Stored data entries
»»

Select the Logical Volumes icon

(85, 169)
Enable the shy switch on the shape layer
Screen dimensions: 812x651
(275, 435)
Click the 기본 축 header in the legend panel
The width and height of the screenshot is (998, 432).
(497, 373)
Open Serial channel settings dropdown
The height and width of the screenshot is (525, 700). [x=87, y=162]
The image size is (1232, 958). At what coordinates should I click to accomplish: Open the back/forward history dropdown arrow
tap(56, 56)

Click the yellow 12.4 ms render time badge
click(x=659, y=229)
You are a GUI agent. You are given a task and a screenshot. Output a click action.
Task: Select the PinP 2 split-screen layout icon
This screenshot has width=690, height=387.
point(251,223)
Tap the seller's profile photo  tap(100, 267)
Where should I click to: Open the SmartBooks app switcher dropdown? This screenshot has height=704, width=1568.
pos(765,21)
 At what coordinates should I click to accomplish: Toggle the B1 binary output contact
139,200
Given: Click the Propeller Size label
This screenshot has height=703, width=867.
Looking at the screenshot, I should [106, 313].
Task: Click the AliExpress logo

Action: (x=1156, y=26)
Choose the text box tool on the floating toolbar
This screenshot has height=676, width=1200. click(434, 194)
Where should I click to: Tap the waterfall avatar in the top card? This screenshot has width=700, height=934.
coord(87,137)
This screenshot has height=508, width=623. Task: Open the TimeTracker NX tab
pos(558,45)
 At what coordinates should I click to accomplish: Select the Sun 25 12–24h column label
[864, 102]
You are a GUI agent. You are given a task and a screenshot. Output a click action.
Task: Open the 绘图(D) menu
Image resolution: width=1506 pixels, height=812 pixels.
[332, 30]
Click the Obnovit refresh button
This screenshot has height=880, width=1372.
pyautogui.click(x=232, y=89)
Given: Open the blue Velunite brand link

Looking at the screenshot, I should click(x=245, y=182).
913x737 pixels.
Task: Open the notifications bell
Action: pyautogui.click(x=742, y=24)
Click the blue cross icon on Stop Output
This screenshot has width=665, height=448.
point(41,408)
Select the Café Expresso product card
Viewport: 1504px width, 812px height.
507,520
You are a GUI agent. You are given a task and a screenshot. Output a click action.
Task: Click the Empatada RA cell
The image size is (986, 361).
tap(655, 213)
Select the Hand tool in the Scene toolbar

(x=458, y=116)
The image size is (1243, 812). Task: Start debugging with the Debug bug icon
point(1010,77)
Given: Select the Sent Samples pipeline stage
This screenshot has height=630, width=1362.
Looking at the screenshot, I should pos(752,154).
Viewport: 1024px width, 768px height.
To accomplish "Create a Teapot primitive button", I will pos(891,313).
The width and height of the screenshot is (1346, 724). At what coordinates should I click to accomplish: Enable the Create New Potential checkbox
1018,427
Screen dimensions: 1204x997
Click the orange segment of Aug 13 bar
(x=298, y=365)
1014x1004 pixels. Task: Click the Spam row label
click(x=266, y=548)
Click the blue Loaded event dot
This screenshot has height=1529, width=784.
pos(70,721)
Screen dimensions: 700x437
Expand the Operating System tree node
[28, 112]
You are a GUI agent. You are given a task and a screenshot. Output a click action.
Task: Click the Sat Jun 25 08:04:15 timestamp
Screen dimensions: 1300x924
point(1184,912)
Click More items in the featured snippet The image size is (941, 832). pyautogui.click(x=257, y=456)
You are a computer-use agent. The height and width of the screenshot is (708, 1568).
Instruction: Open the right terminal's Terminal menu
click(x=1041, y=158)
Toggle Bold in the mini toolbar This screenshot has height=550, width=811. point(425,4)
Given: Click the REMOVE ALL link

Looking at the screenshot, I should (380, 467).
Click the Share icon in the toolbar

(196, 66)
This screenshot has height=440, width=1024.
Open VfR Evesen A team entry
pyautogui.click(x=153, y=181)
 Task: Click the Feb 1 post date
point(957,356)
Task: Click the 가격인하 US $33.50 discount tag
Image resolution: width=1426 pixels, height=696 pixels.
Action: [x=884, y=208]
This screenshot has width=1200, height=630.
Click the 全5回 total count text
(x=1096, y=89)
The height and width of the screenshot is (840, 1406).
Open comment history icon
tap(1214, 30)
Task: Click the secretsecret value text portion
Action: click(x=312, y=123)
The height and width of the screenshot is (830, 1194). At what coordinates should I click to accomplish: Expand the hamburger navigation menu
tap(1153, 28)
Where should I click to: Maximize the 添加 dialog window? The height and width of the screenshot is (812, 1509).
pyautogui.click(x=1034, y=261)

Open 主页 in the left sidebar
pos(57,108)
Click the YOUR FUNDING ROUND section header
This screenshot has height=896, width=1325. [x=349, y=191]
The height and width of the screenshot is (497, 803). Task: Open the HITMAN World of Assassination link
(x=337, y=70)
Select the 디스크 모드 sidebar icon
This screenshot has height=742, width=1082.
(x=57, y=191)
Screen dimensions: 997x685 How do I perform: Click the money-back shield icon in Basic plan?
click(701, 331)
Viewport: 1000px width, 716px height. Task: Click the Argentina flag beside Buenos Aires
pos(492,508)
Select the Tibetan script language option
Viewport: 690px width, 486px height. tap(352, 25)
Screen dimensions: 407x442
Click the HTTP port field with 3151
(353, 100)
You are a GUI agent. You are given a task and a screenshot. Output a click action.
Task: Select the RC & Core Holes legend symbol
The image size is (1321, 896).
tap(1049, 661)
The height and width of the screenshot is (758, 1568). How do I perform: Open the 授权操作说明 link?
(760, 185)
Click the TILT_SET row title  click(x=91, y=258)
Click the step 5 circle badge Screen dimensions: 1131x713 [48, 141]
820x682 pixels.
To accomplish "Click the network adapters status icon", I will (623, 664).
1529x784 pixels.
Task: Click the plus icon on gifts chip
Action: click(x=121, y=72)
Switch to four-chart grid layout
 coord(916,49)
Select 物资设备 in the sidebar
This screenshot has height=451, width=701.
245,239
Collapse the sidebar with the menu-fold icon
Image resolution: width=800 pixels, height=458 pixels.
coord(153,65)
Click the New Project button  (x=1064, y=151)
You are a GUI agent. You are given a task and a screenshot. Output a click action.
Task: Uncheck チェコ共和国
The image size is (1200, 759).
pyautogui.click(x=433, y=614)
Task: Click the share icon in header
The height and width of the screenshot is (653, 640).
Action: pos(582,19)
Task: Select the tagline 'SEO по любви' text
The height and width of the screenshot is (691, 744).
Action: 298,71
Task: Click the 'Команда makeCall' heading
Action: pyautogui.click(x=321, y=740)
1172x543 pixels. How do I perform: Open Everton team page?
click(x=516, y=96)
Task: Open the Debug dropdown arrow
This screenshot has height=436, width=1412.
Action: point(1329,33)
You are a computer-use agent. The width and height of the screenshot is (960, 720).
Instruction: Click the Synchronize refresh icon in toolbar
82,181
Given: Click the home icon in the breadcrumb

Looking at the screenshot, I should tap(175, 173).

««

DESCRIPTION OF THE TASK> In full and without alteration, transcribe the entries above.

SOLUTION FOR THIS PROBLEM>
Select the Logical Volumes icon

(85, 169)
Enable the shy switch on the shape layer
Screen dimensions: 812x651
(275, 435)
Click the 기본 축 header in the legend panel
The width and height of the screenshot is (998, 432).
(497, 373)
Open Serial channel settings dropdown
The height and width of the screenshot is (525, 700). [x=87, y=162]
The image size is (1232, 958). At what coordinates should I click to accomplish: Open the back/forward history dropdown arrow
tap(56, 56)

Click the yellow 12.4 ms render time badge
click(x=659, y=229)
You are a GUI agent. You are given a task and a screenshot. Output a click action.
Task: Select the PinP 2 split-screen layout icon
This screenshot has width=690, height=387.
point(251,223)
Tap the seller's profile photo  tap(100, 267)
Where should I click to: Open the SmartBooks app switcher dropdown? This screenshot has height=704, width=1568.
pos(765,21)
 At what coordinates should I click to accomplish: Toggle the B1 binary output contact
139,200
Given: Click the Propeller Size label
This screenshot has height=703, width=867.
Looking at the screenshot, I should [106, 313].
Task: Click the AliExpress logo

Action: (x=1156, y=26)
Choose the text box tool on the floating toolbar
This screenshot has height=676, width=1200. click(434, 194)
Where should I click to: Tap the waterfall avatar in the top card? This screenshot has width=700, height=934.
coord(87,137)
This screenshot has height=508, width=623. Task: Open the TimeTracker NX tab
pos(558,45)
 At what coordinates should I click to accomplish: Select the Sun 25 12–24h column label
[864, 102]
You are a GUI agent. You are given a task and a screenshot. Output a click action.
Task: Open the 绘图(D) menu
Image resolution: width=1506 pixels, height=812 pixels.
[332, 30]
Click the Obnovit refresh button
This screenshot has height=880, width=1372.
pyautogui.click(x=232, y=89)
Given: Open the blue Velunite brand link

Looking at the screenshot, I should click(x=245, y=182).
913x737 pixels.
Task: Open the notifications bell
Action: pyautogui.click(x=742, y=24)
Click the blue cross icon on Stop Output
This screenshot has width=665, height=448.
point(41,408)
Select the Café Expresso product card
Viewport: 1504px width, 812px height.
507,520
You are a GUI agent. You are given a task and a screenshot. Output a click action.
Task: Click the Empatada RA cell
The image size is (986, 361).
tap(655, 213)
Select the Hand tool in the Scene toolbar

(x=458, y=116)
The image size is (1243, 812). Task: Start debugging with the Debug bug icon
point(1010,77)
Given: Select the Sent Samples pipeline stage
This screenshot has height=630, width=1362.
Looking at the screenshot, I should pos(752,154).
Viewport: 1024px width, 768px height.
To accomplish "Create a Teapot primitive button", I will pos(891,313).
The width and height of the screenshot is (1346, 724). At what coordinates should I click to accomplish: Enable the Create New Potential checkbox
1018,427
Screen dimensions: 1204x997
Click the orange segment of Aug 13 bar
(x=298, y=365)
1014x1004 pixels. Task: Click the Spam row label
click(x=266, y=548)
Click the blue Loaded event dot
This screenshot has height=1529, width=784.
pos(70,721)
Screen dimensions: 700x437
Expand the Operating System tree node
[28, 112]
You are a GUI agent. You are given a task and a screenshot. Output a click action.
Task: Click the Sat Jun 25 08:04:15 timestamp
Screen dimensions: 1300x924
point(1184,912)
Click More items in the featured snippet The image size is (941, 832). pyautogui.click(x=257, y=456)
You are a computer-use agent. The height and width of the screenshot is (708, 1568).
Instruction: Open the right terminal's Terminal menu
click(x=1041, y=158)
Toggle Bold in the mini toolbar This screenshot has height=550, width=811. point(425,4)
Given: Click the REMOVE ALL link

Looking at the screenshot, I should (380, 467).
Click the Share icon in the toolbar

(196, 66)
This screenshot has height=440, width=1024.
Open VfR Evesen A team entry
pyautogui.click(x=153, y=181)
 Task: Click the Feb 1 post date
point(957,356)
Task: Click the 가격인하 US $33.50 discount tag
Image resolution: width=1426 pixels, height=696 pixels.
Action: [x=884, y=208]
This screenshot has width=1200, height=630.
Click the 全5回 total count text
(x=1096, y=89)
The height and width of the screenshot is (840, 1406).
Open comment history icon
tap(1214, 30)
Task: Click the secretsecret value text portion
Action: click(x=312, y=123)
The height and width of the screenshot is (830, 1194). At what coordinates should I click to accomplish: Expand the hamburger navigation menu
tap(1153, 28)
Where should I click to: Maximize the 添加 dialog window? The height and width of the screenshot is (812, 1509).
pyautogui.click(x=1034, y=261)

Open 主页 in the left sidebar
pos(57,108)
Click the YOUR FUNDING ROUND section header
This screenshot has height=896, width=1325. [x=349, y=191]
The height and width of the screenshot is (497, 803). Task: Open the HITMAN World of Assassination link
(x=337, y=70)
Select the 디스크 모드 sidebar icon
This screenshot has height=742, width=1082.
(x=57, y=191)
Screen dimensions: 997x685 How do I perform: Click the money-back shield icon in Basic plan?
click(701, 331)
Viewport: 1000px width, 716px height. Task: Click the Argentina flag beside Buenos Aires
pos(492,508)
Select the Tibetan script language option
Viewport: 690px width, 486px height. tap(352, 25)
Screen dimensions: 407x442
Click the HTTP port field with 3151
(353, 100)
You are a GUI agent. You are given a task and a screenshot. Output a click action.
Task: Select the RC & Core Holes legend symbol
The image size is (1321, 896).
tap(1049, 661)
The height and width of the screenshot is (758, 1568). How do I perform: Open the 授权操作说明 link?
(760, 185)
Click the TILT_SET row title  click(x=91, y=258)
Click the step 5 circle badge Screen dimensions: 1131x713 [48, 141]
820x682 pixels.
To accomplish "Click the network adapters status icon", I will (623, 664).
1529x784 pixels.
Task: Click the plus icon on gifts chip
Action: click(x=121, y=72)
Switch to four-chart grid layout
 coord(916,49)
Select 物资设备 in the sidebar
This screenshot has height=451, width=701.
245,239
Collapse the sidebar with the menu-fold icon
Image resolution: width=800 pixels, height=458 pixels.
coord(153,65)
Click the New Project button  (x=1064, y=151)
You are a GUI agent. You are given a task and a screenshot. Output a click action.
Task: Uncheck チェコ共和国
The image size is (1200, 759).
pyautogui.click(x=433, y=614)
Task: Click the share icon in header
The height and width of the screenshot is (653, 640).
Action: pos(582,19)
Task: Select the tagline 'SEO по любви' text
The height and width of the screenshot is (691, 744).
Action: 298,71
Task: Click the 'Команда makeCall' heading
Action: pyautogui.click(x=321, y=740)
1172x543 pixels. How do I perform: Open Everton team page?
click(x=516, y=96)
Task: Open the Debug dropdown arrow
This screenshot has height=436, width=1412.
Action: point(1329,33)
You are a computer-use agent. The width and height of the screenshot is (960, 720).
Instruction: Click the Synchronize refresh icon in toolbar
82,181
Given: Click the home icon in the breadcrumb

Looking at the screenshot, I should tap(175, 173).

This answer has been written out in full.